*** Page ***
This is only the beginning. The whole extent of the evil that may be done to producers, refiners, dealers and consumers, and to the public generally, if this corporation—or rather combination of corporations—is successful, is so deep and varied and far reaching, that it cannot be fully comprehended and I will not attempt it in detail, but only suggest a few inquiries.

Where will be their limits?

How high will they advance freights?

How low will they force the price of crude?

How high refined?

Will they adopt a liberal policy for producers, or will they destroy their interests and crush out the oil production entirely ? Will they be liberal with dealers and consumers and adopt uniform rules with steady prices, or will they take advantage of times and circumstances and force ruinous corners upon the trade?

These and many other questions are pertinent, for clearly if they can control the shipment they can control the price of oil, and if they can control the price to the extent of twenty-five cents per barrel, they can control it entirely. If they can control it entirely, where will be their limit? Who will dictate a line of policy to them? And may not one of the greatest and most important industries of this country be destroyed and hundreds of thousands of business men be made bankrupt if this combination is successful and has the disposition to work ruin? I do not say that I think they will work ruin. They undoubtedly will attempt to make all the money they can and will pursue such a policy as in their judgment will bring them the utmost amount of profits, regardless of consequences, but what that policy will be, of course, we can not judge.
*** Stored rows ***
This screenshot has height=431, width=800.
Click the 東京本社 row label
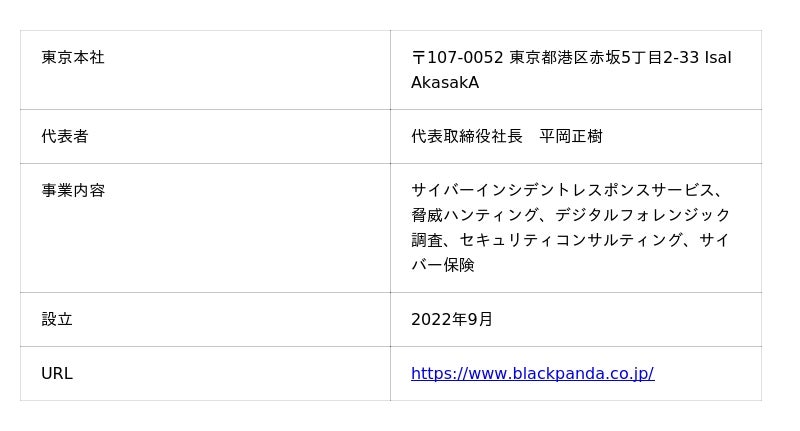[73, 57]
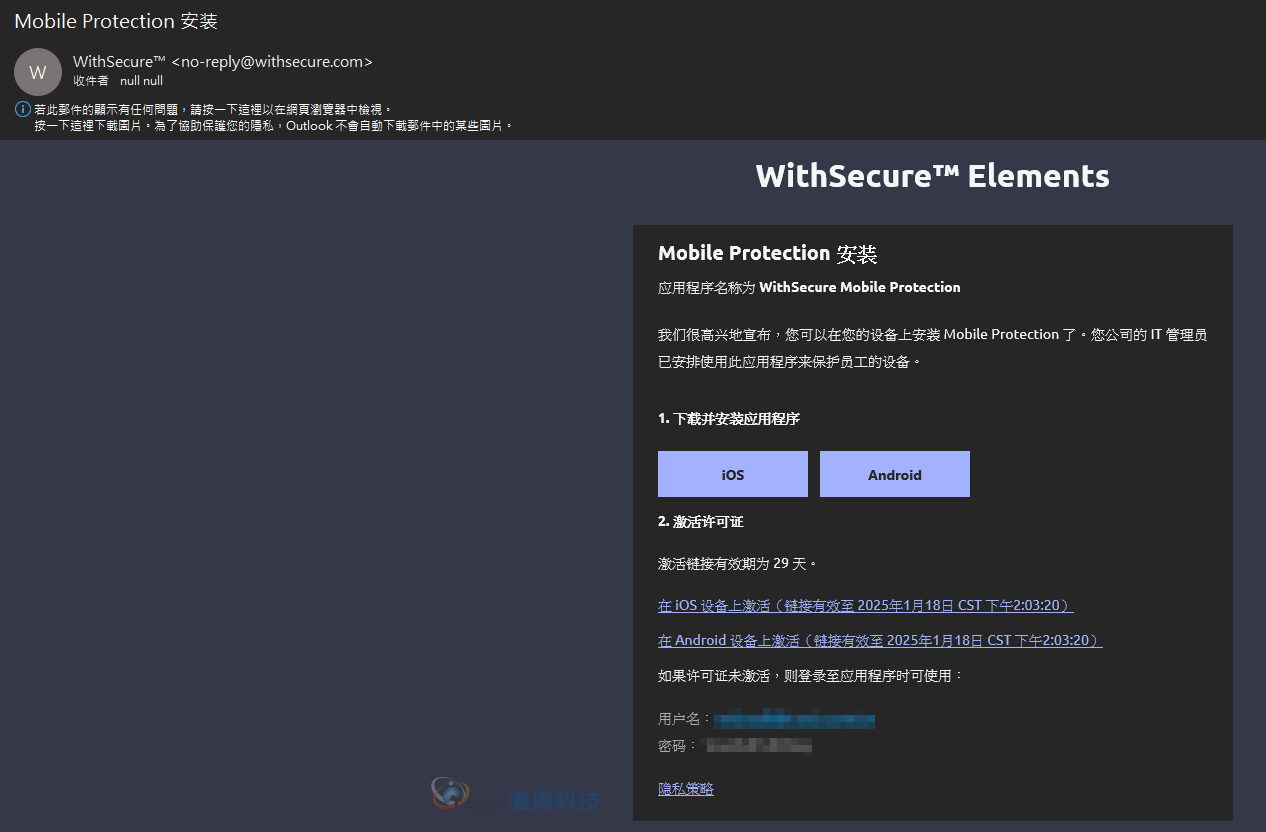Open the Android device activation link
This screenshot has height=832, width=1266.
(x=880, y=641)
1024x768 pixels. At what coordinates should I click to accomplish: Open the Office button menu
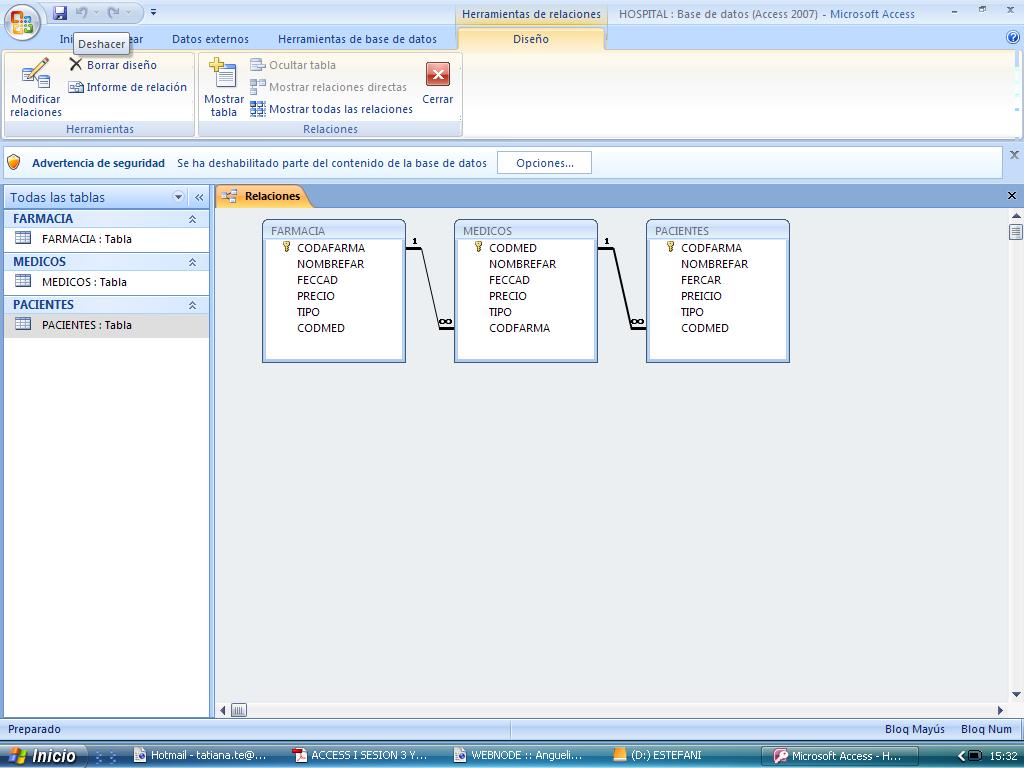coord(22,22)
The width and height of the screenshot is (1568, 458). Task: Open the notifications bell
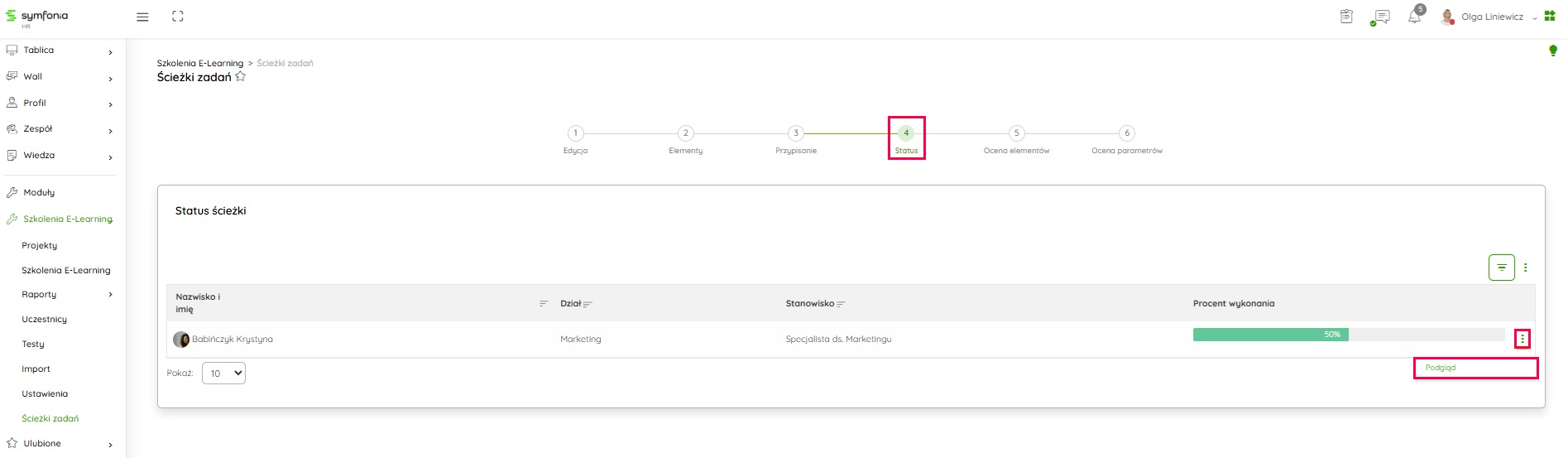click(x=1414, y=17)
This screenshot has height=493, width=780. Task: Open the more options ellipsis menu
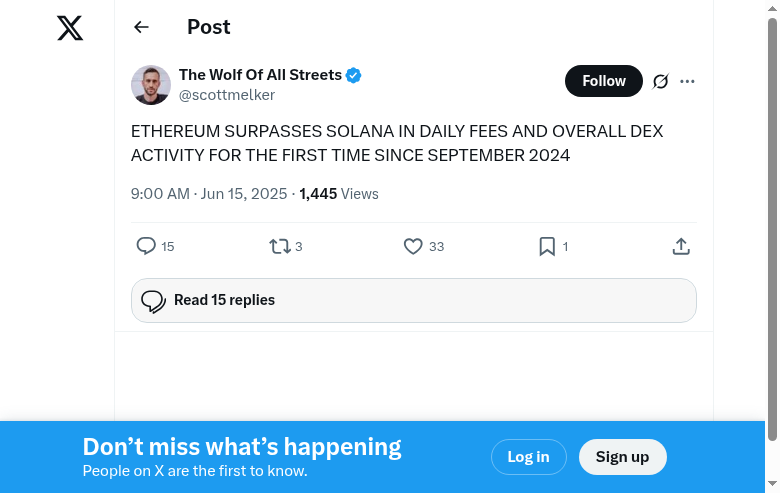point(687,81)
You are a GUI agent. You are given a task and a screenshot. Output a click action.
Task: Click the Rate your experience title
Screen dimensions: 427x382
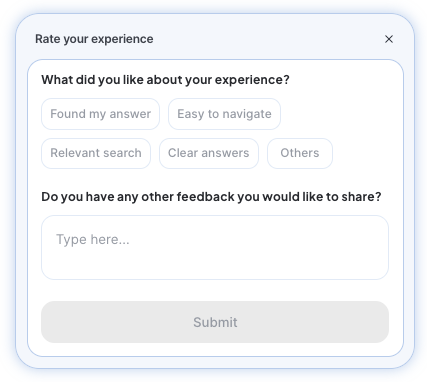(94, 39)
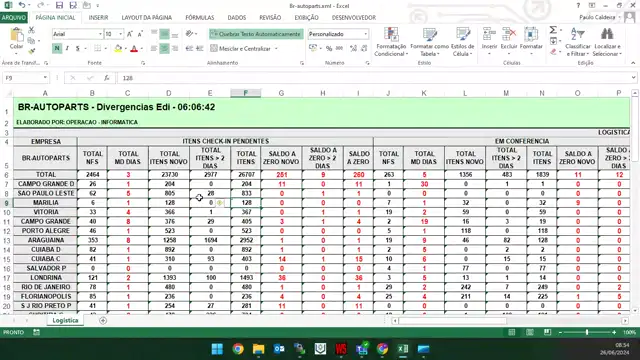Open the Mesclar e Centralizar dropdown arrow
640x360 pixels.
point(276,49)
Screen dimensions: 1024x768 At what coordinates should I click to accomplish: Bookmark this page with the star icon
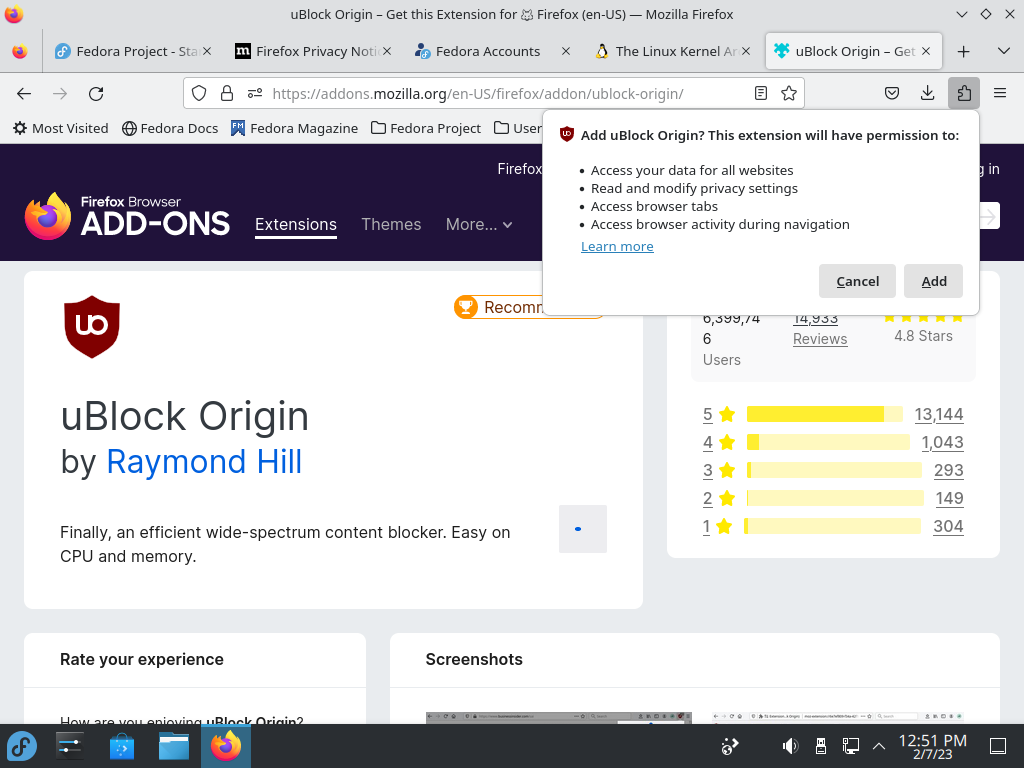(x=789, y=94)
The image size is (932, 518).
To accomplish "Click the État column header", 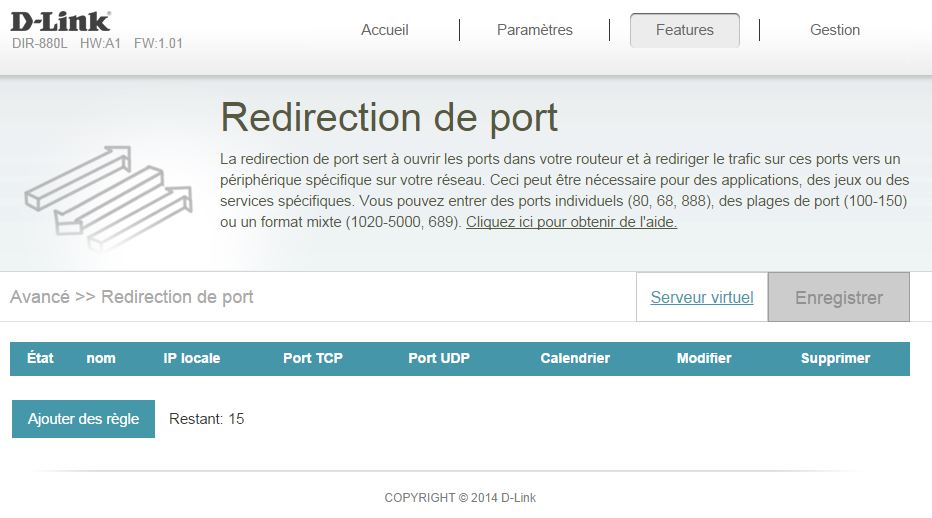I will coord(41,358).
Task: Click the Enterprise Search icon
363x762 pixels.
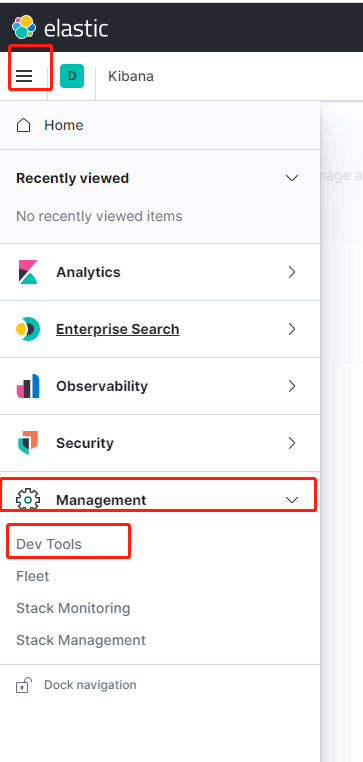Action: click(28, 329)
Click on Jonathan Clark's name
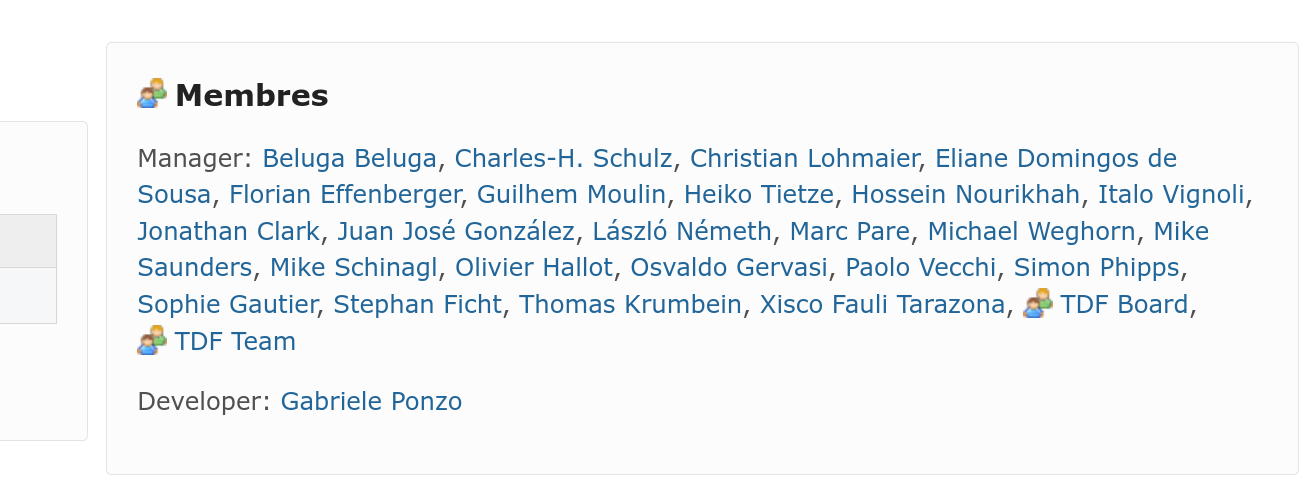The image size is (1310, 478). tap(228, 232)
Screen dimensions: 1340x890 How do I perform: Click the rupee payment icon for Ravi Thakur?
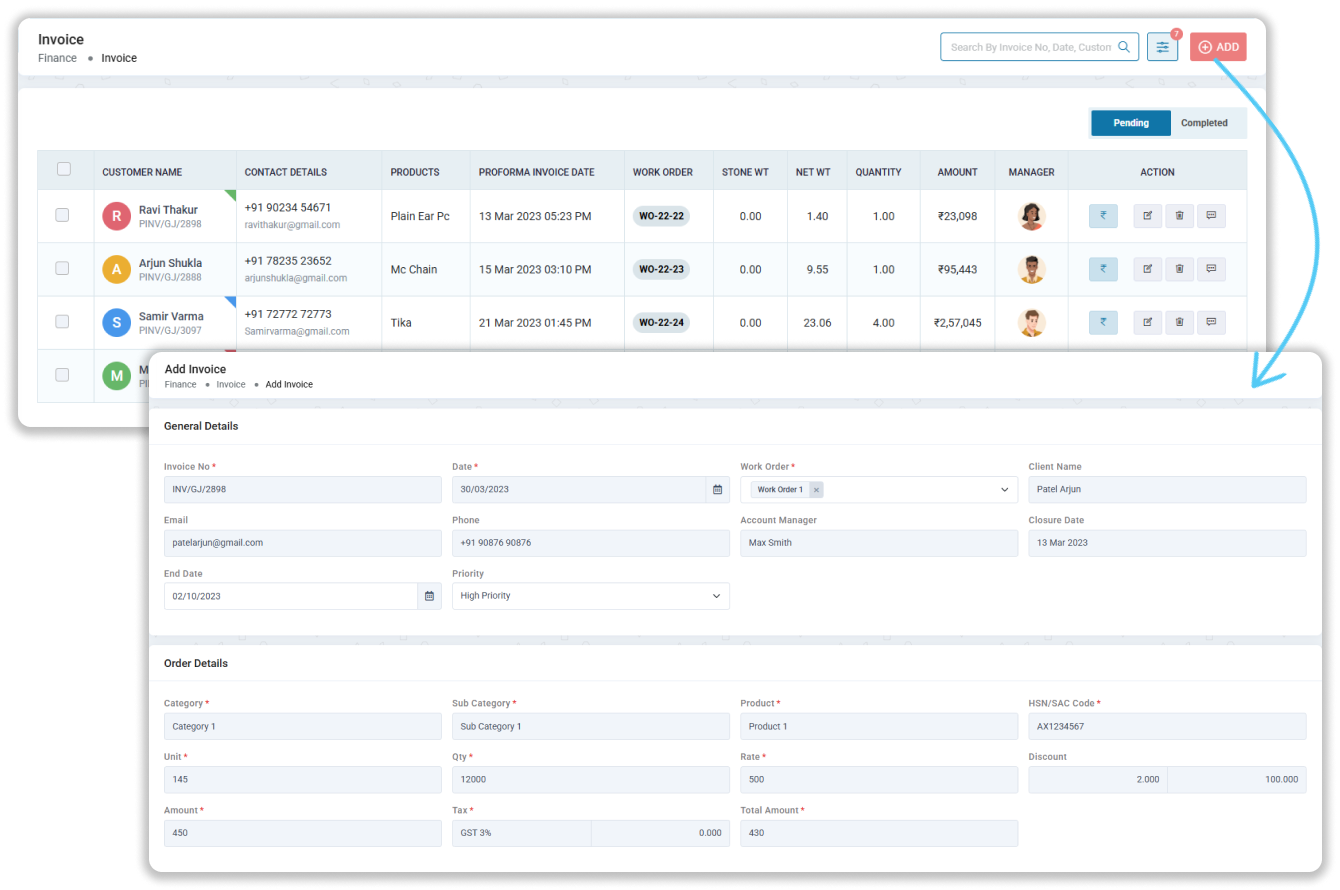click(1103, 215)
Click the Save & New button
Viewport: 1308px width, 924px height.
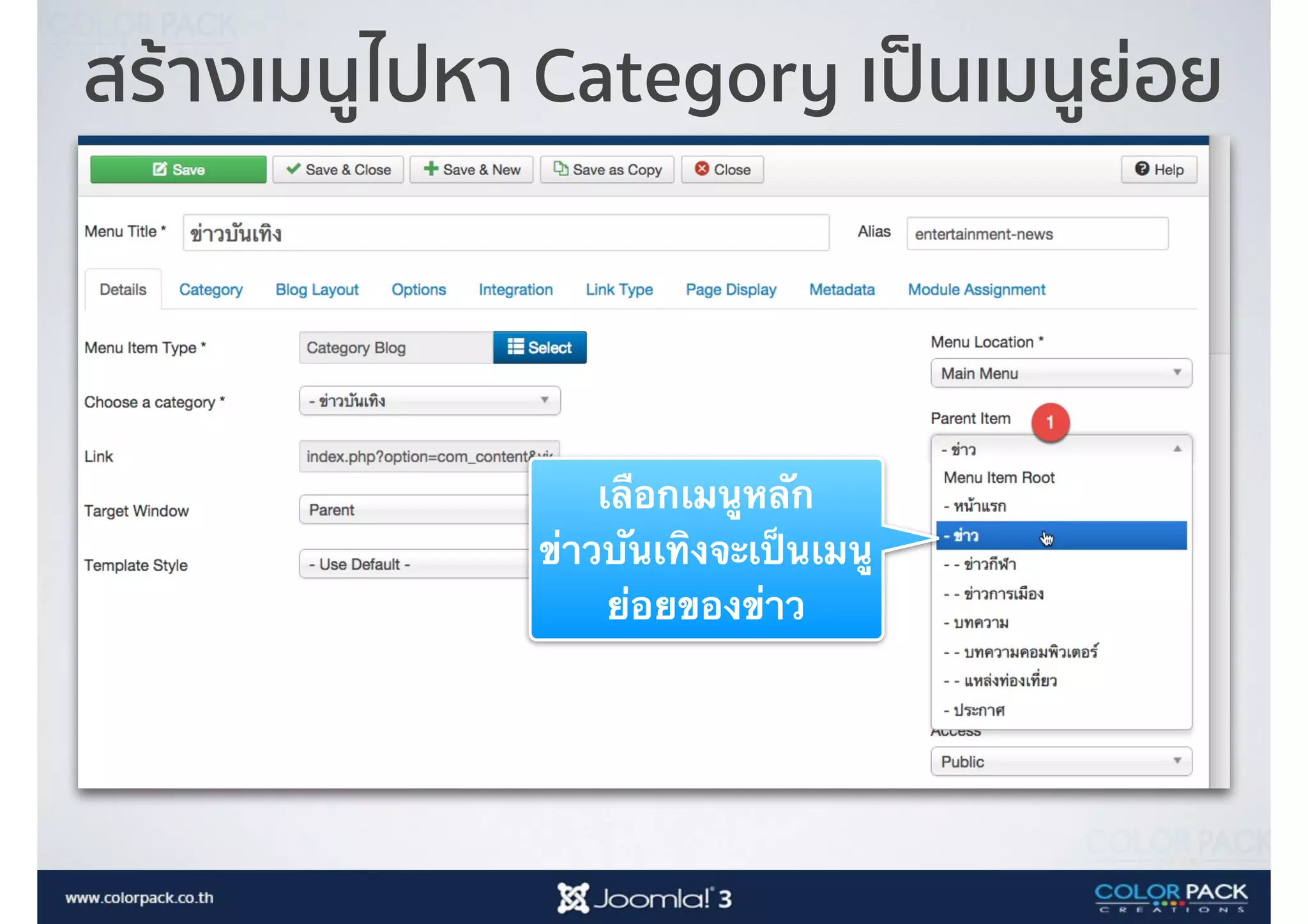click(471, 170)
***
> Goal
Output the passage on the oil combination word for word, beginning at the words "How high will" and stopping after "upon the trade?". The rows aren't needed for this.

> Result
How high will they advance freights?

How low will they force the price of crude?

How high refined?

Will they adopt a liberal policy for producers, or will they destroy their interests and crush out the oil production entirely ? Will they be liberal with dealers and consumers and adopt uniform rules with steady prices, or will they take advantage of times and circumstances and force ruinous corners upon the trade?